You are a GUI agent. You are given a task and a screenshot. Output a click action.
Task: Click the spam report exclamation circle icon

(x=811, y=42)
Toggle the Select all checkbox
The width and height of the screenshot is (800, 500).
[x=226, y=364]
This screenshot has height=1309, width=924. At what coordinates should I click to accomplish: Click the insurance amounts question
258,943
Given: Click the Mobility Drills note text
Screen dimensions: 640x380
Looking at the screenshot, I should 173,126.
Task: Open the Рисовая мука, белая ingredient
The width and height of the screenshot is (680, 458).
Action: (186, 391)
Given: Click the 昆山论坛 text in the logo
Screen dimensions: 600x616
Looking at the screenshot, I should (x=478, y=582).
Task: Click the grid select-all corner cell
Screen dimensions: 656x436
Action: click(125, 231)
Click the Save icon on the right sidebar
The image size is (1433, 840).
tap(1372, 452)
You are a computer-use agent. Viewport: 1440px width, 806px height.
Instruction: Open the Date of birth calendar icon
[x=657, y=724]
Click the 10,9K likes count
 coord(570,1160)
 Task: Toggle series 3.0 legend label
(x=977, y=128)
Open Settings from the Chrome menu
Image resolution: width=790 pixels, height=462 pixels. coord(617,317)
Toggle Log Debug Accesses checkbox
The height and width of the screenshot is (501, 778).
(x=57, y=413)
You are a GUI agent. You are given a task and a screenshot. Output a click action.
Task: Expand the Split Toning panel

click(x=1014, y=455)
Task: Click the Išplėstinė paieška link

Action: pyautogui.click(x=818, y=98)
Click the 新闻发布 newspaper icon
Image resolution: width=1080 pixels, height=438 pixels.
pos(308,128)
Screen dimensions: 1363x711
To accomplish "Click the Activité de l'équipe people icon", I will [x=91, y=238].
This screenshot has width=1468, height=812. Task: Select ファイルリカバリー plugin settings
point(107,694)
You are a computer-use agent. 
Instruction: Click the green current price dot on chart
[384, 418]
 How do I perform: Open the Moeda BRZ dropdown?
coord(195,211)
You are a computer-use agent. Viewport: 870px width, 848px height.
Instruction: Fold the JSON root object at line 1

----

What you should do
Return all of the above records exactly, leaving no line out.

Written reply
You are a GUI agent. You are given a task and a screenshot. Output a click action.
Task: Click the spam report exclamation circle icon

(x=811, y=42)
Toggle the Select all checkbox
The width and height of the screenshot is (800, 500).
[x=226, y=364]
This screenshot has height=1309, width=924. At what coordinates should I click to accomplish: Click the insurance amounts question
258,943
Given: Click the Mobility Drills note text
Screen dimensions: 640x380
Looking at the screenshot, I should 173,126.
Task: Open the Рисовая мука, белая ingredient
The width and height of the screenshot is (680, 458).
Action: (186, 391)
Given: Click the 昆山论坛 text in the logo
Screen dimensions: 600x616
Looking at the screenshot, I should (x=478, y=582).
Task: Click the grid select-all corner cell
Screen dimensions: 656x436
Action: click(125, 231)
Click the Save icon on the right sidebar
The image size is (1433, 840).
tap(1372, 452)
You are a computer-use agent. Viewport: 1440px width, 806px height.
Instruction: Open the Date of birth calendar icon
[x=657, y=724]
Click the 10,9K likes count
 coord(570,1160)
 Task: Toggle series 3.0 legend label
(x=977, y=128)
Open Settings from the Chrome menu
Image resolution: width=790 pixels, height=462 pixels. coord(617,317)
Toggle Log Debug Accesses checkbox
The height and width of the screenshot is (501, 778).
(x=57, y=413)
You are a GUI agent. You are given a task and a screenshot. Output a click action.
Task: Expand the Split Toning panel

click(x=1014, y=455)
Task: Click the Išplėstinė paieška link

Action: pyautogui.click(x=818, y=98)
Click the 新闻发布 newspaper icon
Image resolution: width=1080 pixels, height=438 pixels.
pos(308,128)
Screen dimensions: 1363x711
To accomplish "Click the Activité de l'équipe people icon", I will [x=91, y=238].
This screenshot has width=1468, height=812. Task: Select ファイルリカバリー plugin settings
point(107,694)
You are a computer-use agent. 
Instruction: Click the green current price dot on chart
[384, 418]
 How do I perform: Open the Moeda BRZ dropdown?
coord(195,211)
You are a computer-use agent. Viewport: 870px width, 848px height.
Instruction: Fold the JSON root object at line 1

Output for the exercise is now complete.